_WHAT THE EXERCISE ASKS_: Starting at the line with "You are a computer-use" and stopping at the final line, retype the data below exactly; do not carry over any pictures.

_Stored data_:
══════

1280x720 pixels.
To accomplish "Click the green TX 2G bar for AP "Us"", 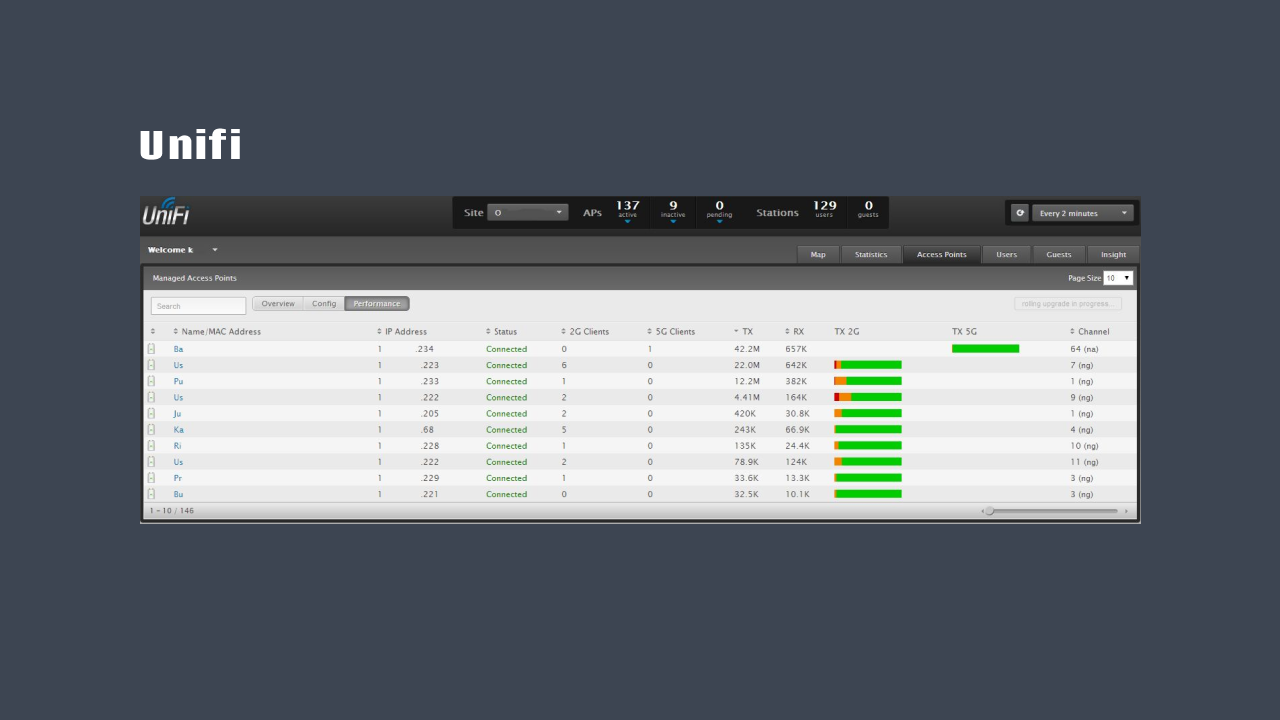I will pos(867,364).
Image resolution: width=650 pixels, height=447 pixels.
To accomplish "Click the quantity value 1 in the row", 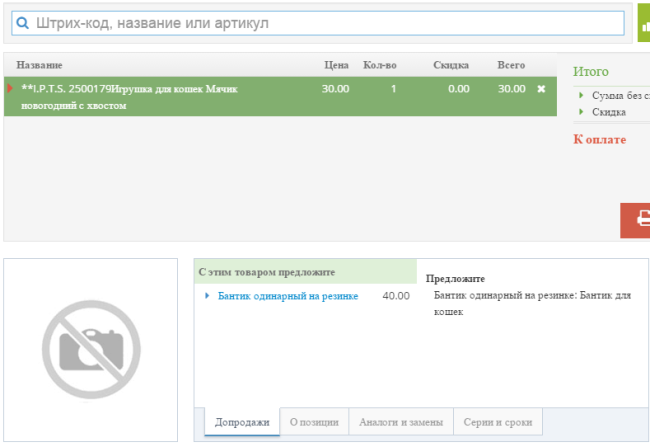I will click(x=393, y=89).
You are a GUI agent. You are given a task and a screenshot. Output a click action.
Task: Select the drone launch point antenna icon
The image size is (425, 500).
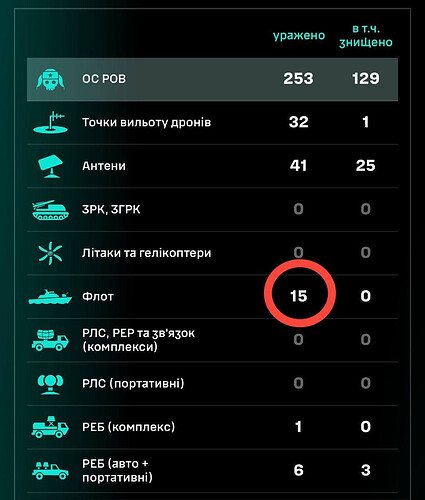pyautogui.click(x=50, y=123)
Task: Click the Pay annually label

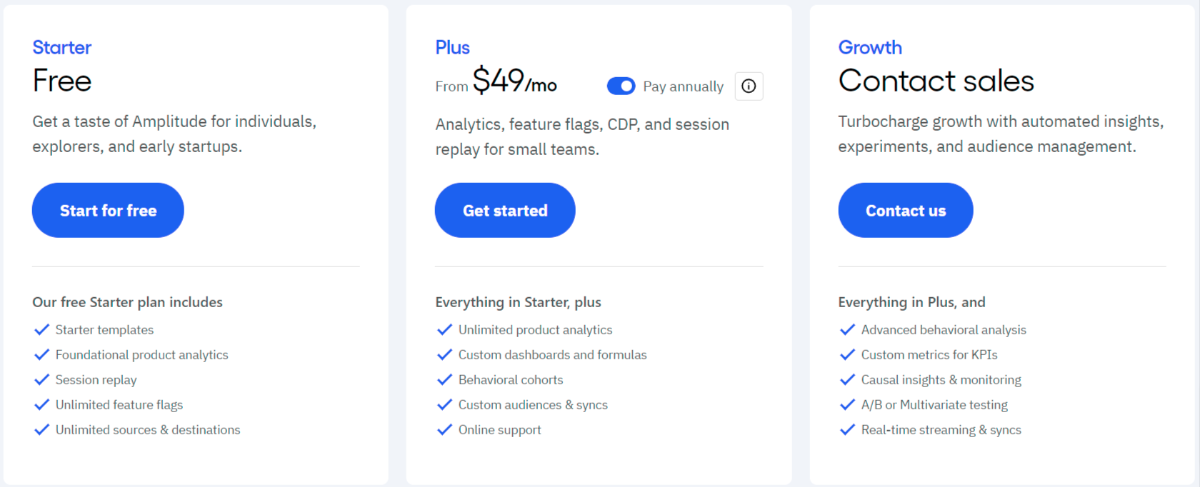Action: [x=683, y=87]
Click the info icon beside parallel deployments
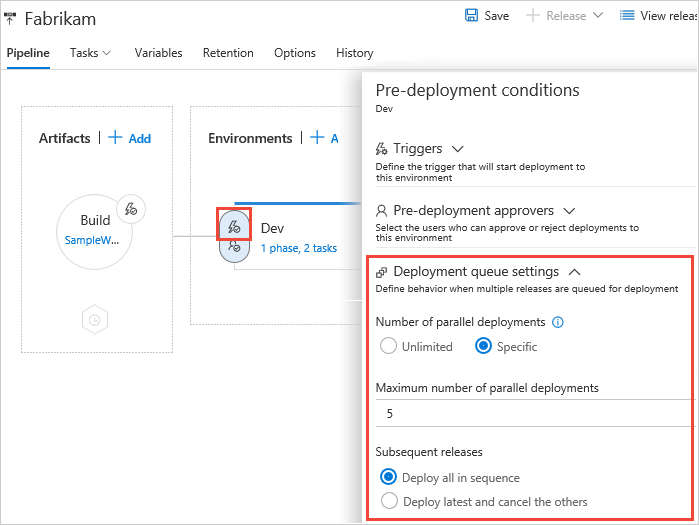Image resolution: width=699 pixels, height=525 pixels. click(x=558, y=323)
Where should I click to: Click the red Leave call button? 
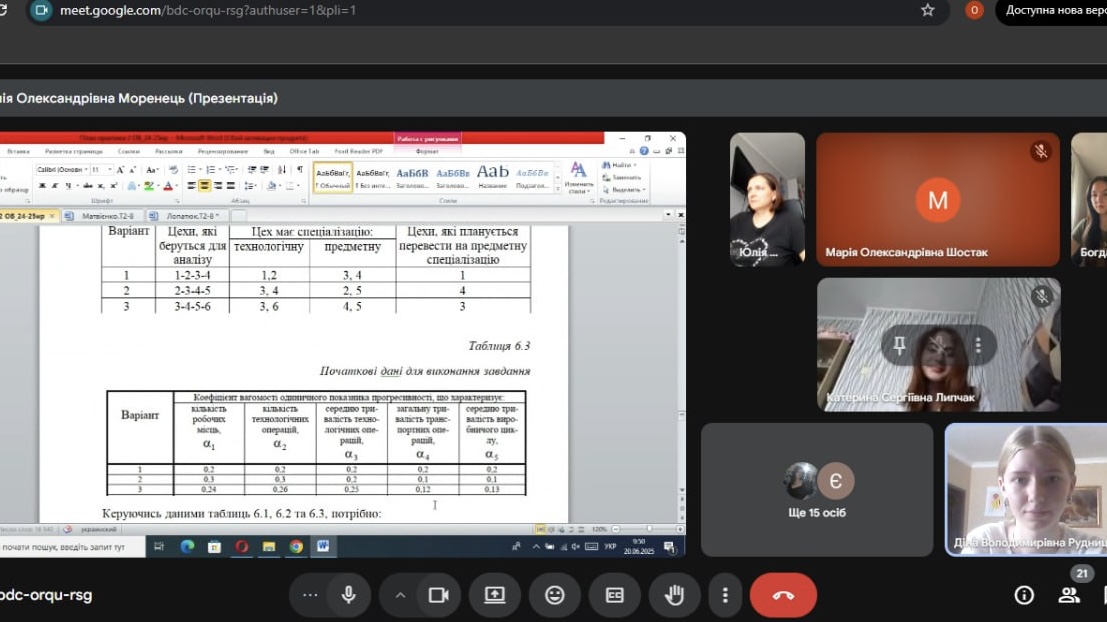click(x=783, y=595)
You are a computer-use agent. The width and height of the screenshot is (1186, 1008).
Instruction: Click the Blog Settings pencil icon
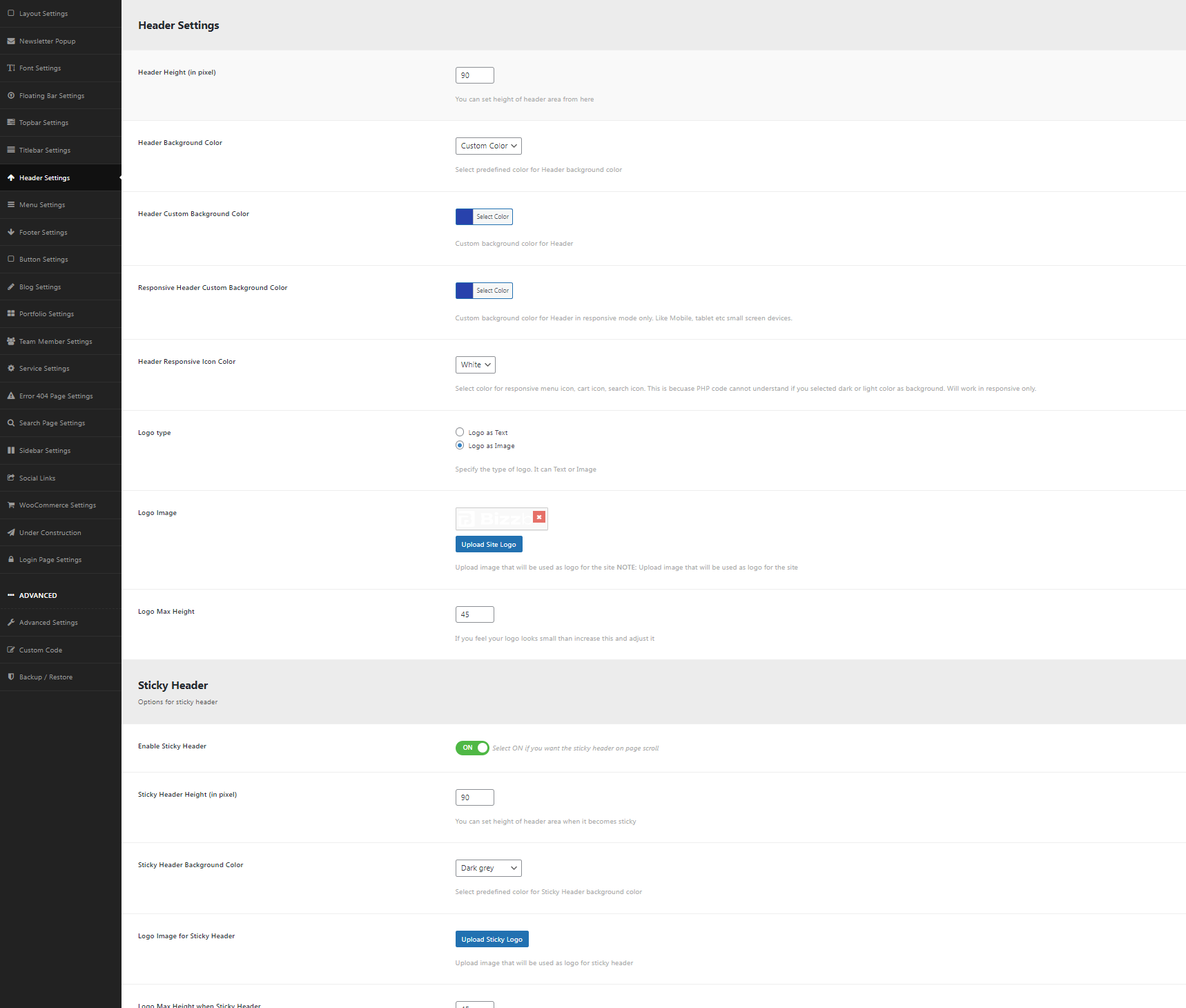point(11,287)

══════

_THE ANSWER_:
You are a computer-use agent. The width and height of the screenshot is (1186, 1008).
Instruction: Click the Blog Settings pencil icon
point(11,287)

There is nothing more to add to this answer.